Sony's hacker's guide
Does it explain how to install a rootkit on it?
Sony has opened the code for its SmartWatch and will allow developers to write their own firmware for the Android-powered device. Sony's watch uses Bluetooth to connect to Android devices and sucks information from them so its 128x128 pixel screen can display nuggets of information like the arrival of new TXT messages or …
But like a feral cat, every time I think you're friendly, you suddenly turn on me.
That's why I'm not getting a PS4, and couldn't care less about your watch.
The last time you "opened up" a device, you dumped it as soon as it had a following.
I remember Aibo, and you didn't earn any brownie points with me for being less evil than MS this time.
"We'll let you trade and sell your games like you always could, but now we charge you full time to play online. We're the GOOD GUYS! HUZZAH!"
Yup. It's not that I needed the feature that much, but the fact that I get sold a feature in marketing and then have it withdrawn later for what was at best a spurious excuse is like buying a car with allow wheels and get it back with steel rims after a service. Screw that.
So, in the end I stopped buying Sony. Given my buying pattern, that has costed them for me alone already well over £10k in sales. Maybe small, but it only takes a group of people to do this to cause a dip in figures.
Back to the topic, thus: no thanks. Not even remotely interested. If I want that (and that's a big "if") it'll probably be a Pebble.
After all, that's much easier than providing a utility to reflash everything back to stock. See also: Same loss of guarantee for Xperias and a half-hearted attempt to put-out the AOSP firmware for Xperia phones.
Mind you, I imagine Sony's internal politics makes Nokia's look positively efficient.
I think when smart watches all use low energy bluetooth, use standard profiles for bi-directional transfer for things like SMS, bluetooth, location, heart rate / pressure / blood glucose, cycle / pace speed, calories, media info, volume control, TV remote etc. then we'll be in a better place. Then it won't matter what phone you have or the brand of watch, it should "just work".

Task goal: Print the stretch of the Sony SmartWatch discussion from "Yup. It's not" through "service. Screw that.", word for word. Work from the Sony SmartWatch discussion alone.

[Entries for pointing to words and elements]

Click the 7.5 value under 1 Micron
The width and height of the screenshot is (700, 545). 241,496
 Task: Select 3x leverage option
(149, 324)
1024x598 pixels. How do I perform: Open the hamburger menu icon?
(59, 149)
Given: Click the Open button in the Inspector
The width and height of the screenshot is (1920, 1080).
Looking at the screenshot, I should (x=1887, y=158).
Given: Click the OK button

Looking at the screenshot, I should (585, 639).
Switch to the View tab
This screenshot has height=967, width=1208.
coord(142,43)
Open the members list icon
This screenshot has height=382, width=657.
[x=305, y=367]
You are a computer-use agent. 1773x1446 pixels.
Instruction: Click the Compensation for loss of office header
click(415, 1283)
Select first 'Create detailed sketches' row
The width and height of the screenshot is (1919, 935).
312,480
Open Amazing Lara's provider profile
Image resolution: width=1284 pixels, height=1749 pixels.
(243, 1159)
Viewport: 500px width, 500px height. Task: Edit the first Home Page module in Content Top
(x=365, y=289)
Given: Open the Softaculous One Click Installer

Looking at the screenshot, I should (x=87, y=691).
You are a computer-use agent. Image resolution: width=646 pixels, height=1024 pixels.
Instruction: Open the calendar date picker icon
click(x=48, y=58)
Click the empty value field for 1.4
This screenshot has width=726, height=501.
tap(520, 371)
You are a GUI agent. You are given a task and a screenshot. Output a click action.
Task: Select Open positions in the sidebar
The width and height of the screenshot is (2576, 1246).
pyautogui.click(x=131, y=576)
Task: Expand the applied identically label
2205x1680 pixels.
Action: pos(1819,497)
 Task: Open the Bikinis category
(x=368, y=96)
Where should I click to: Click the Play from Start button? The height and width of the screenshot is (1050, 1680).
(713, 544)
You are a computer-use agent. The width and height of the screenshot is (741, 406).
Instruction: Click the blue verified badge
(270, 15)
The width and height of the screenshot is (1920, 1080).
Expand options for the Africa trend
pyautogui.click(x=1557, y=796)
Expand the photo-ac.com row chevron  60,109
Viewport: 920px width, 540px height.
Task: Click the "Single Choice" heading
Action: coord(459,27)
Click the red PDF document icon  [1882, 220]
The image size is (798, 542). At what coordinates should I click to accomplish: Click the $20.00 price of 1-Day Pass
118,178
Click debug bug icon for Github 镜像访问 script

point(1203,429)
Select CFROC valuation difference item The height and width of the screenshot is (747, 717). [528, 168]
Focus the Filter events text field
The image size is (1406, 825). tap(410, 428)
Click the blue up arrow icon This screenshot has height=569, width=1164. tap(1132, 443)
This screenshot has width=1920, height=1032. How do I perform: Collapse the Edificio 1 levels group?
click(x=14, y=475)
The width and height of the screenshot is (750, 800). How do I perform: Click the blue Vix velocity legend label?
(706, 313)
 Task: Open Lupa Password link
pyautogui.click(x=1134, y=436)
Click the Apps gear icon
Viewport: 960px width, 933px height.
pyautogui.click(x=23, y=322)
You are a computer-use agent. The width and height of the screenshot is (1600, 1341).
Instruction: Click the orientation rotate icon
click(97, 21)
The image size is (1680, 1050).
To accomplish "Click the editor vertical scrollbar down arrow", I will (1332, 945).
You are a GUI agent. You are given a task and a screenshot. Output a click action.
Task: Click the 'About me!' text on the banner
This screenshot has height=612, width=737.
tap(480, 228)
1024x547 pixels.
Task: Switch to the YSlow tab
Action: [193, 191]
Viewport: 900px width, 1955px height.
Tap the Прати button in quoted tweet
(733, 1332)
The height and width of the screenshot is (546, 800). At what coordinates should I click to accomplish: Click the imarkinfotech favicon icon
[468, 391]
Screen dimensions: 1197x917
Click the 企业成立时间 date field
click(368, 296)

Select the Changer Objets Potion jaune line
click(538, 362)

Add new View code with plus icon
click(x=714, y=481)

The solution:
Yup. It's not that I needed the feature that much, but the fact that I get sold a feature in marketing and then have it withdrawn later for what was at best a spurious excuse is like buying a car with allow wheels and get it back with steel rims after a service. Screw that.